Data listing:
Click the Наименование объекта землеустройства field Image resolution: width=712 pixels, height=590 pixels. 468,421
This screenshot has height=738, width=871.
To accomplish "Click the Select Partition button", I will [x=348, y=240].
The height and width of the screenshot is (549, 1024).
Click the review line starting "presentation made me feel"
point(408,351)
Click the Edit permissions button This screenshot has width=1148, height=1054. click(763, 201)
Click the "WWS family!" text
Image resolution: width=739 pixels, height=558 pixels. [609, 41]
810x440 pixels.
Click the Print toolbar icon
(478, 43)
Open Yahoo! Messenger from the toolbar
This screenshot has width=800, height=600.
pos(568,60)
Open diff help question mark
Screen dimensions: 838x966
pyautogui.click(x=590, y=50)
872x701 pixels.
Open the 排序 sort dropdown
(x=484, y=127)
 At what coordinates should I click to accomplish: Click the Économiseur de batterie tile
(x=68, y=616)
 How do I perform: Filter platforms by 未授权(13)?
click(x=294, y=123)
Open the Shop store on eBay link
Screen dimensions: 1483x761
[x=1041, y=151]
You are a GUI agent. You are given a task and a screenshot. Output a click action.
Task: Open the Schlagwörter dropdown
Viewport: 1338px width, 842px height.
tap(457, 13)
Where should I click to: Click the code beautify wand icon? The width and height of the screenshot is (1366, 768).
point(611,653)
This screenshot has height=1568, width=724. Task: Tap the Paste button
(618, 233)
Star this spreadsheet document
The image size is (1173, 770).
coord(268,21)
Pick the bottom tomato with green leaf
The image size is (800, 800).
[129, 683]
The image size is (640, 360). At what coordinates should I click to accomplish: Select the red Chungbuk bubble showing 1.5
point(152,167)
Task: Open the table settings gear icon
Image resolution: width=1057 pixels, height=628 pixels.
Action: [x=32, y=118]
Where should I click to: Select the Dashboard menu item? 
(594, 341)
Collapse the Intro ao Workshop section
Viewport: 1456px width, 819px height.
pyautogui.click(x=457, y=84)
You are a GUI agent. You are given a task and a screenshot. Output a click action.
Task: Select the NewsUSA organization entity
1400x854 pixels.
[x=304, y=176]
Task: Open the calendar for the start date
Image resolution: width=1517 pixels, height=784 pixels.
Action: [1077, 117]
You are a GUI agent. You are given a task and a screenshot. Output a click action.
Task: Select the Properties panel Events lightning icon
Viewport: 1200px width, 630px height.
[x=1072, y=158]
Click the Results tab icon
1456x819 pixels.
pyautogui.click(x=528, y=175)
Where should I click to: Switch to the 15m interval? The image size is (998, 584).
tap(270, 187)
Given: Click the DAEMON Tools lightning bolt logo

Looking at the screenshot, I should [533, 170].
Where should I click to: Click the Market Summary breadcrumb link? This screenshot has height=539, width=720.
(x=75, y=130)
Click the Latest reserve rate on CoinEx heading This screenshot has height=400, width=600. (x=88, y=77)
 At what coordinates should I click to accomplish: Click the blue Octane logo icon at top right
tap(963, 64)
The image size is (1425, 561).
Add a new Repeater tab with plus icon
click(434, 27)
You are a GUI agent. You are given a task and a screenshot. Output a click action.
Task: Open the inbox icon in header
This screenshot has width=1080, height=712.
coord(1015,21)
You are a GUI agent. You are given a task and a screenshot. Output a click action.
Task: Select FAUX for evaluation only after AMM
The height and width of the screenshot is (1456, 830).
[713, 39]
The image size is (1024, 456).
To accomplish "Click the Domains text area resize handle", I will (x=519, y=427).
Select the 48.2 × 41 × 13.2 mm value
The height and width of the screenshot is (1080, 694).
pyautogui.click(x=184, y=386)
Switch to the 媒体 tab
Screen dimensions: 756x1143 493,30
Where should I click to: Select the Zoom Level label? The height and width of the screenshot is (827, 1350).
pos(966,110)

The problem: Substitute "screen assistant" for "GUI agent" throughout the lines above, and leave everything else unchanged.

Answer below:
Click the Наименование объекта землеустройства field Image resolution: width=712 pixels, height=590 pixels. 468,421
This screenshot has height=738, width=871.
To accomplish "Click the Select Partition button", I will [x=348, y=240].
The height and width of the screenshot is (549, 1024).
Click the review line starting "presentation made me feel"
point(408,351)
Click the Edit permissions button This screenshot has width=1148, height=1054. click(763, 201)
Click the "WWS family!" text
Image resolution: width=739 pixels, height=558 pixels. [609, 41]
810x440 pixels.
Click the Print toolbar icon
(478, 43)
Open Yahoo! Messenger from the toolbar
This screenshot has width=800, height=600.
pos(568,60)
Open diff help question mark
Screen dimensions: 838x966
pyautogui.click(x=590, y=50)
872x701 pixels.
Open the 排序 sort dropdown
(x=484, y=127)
 At what coordinates should I click to accomplish: Click the Économiseur de batterie tile
(x=68, y=616)
 How do I perform: Filter platforms by 未授权(13)?
click(x=294, y=123)
Open the Shop store on eBay link
Screen dimensions: 1483x761
[x=1041, y=151]
You are a screen assistant. You are given a task and a screenshot. Output a click action.
Task: Open the Schlagwörter dropdown
Viewport: 1338px width, 842px height.
tap(457, 13)
Where should I click to: Click the code beautify wand icon? The width and height of the screenshot is (1366, 768).
point(611,653)
This screenshot has height=1568, width=724. Task: Tap the Paste button
(618, 233)
Star this spreadsheet document
The image size is (1173, 770).
coord(268,21)
Pick the bottom tomato with green leaf
The image size is (800, 800).
[129, 683]
The image size is (640, 360). At what coordinates should I click to accomplish: Select the red Chungbuk bubble showing 1.5
point(152,167)
Task: Open the table settings gear icon
Image resolution: width=1057 pixels, height=628 pixels.
Action: [x=32, y=118]
Where should I click to: Select the Dashboard menu item? 
(594, 341)
Collapse the Intro ao Workshop section
Viewport: 1456px width, 819px height.
pyautogui.click(x=457, y=84)
You are a screen assistant. You are given a task and a screenshot. Output a click action.
Task: Select the NewsUSA organization entity
1400x854 pixels.
[x=304, y=176]
Task: Open the calendar for the start date
Image resolution: width=1517 pixels, height=784 pixels.
Action: [1077, 117]
You are a screen assistant. You are given a task and a screenshot. Output a click action.
Task: Select the Properties panel Events lightning icon
Viewport: 1200px width, 630px height.
[x=1072, y=158]
Click the Results tab icon
1456x819 pixels.
pyautogui.click(x=528, y=175)
Where should I click to: Switch to the 15m interval? The image size is (998, 584).
tap(270, 187)
Given: Click the DAEMON Tools lightning bolt logo

Looking at the screenshot, I should [533, 170].
Where should I click to: Click the Market Summary breadcrumb link? This screenshot has height=539, width=720.
(x=75, y=130)
Click the Latest reserve rate on CoinEx heading This screenshot has height=400, width=600. (x=88, y=77)
 At what coordinates should I click to accomplish: Click the blue Octane logo icon at top right
tap(963, 64)
The image size is (1425, 561).
Add a new Repeater tab with plus icon
click(434, 27)
You are a screen assistant. You are given a task and a screenshot. Output a click action.
Task: Open the inbox icon in header
This screenshot has width=1080, height=712.
coord(1015,21)
You are a screen assistant. You are given a task and a screenshot. Output a click action.
Task: Select FAUX for evaluation only after AMM
The height and width of the screenshot is (1456, 830).
[713, 39]
The image size is (1024, 456).
To accomplish "Click the Domains text area resize handle", I will (x=519, y=427).
Select the 48.2 × 41 × 13.2 mm value
The height and width of the screenshot is (1080, 694).
pyautogui.click(x=184, y=386)
Switch to the 媒体 tab
Screen dimensions: 756x1143 493,30
Where should I click to: Select the Zoom Level label? The height and width of the screenshot is (827, 1350).
pos(966,110)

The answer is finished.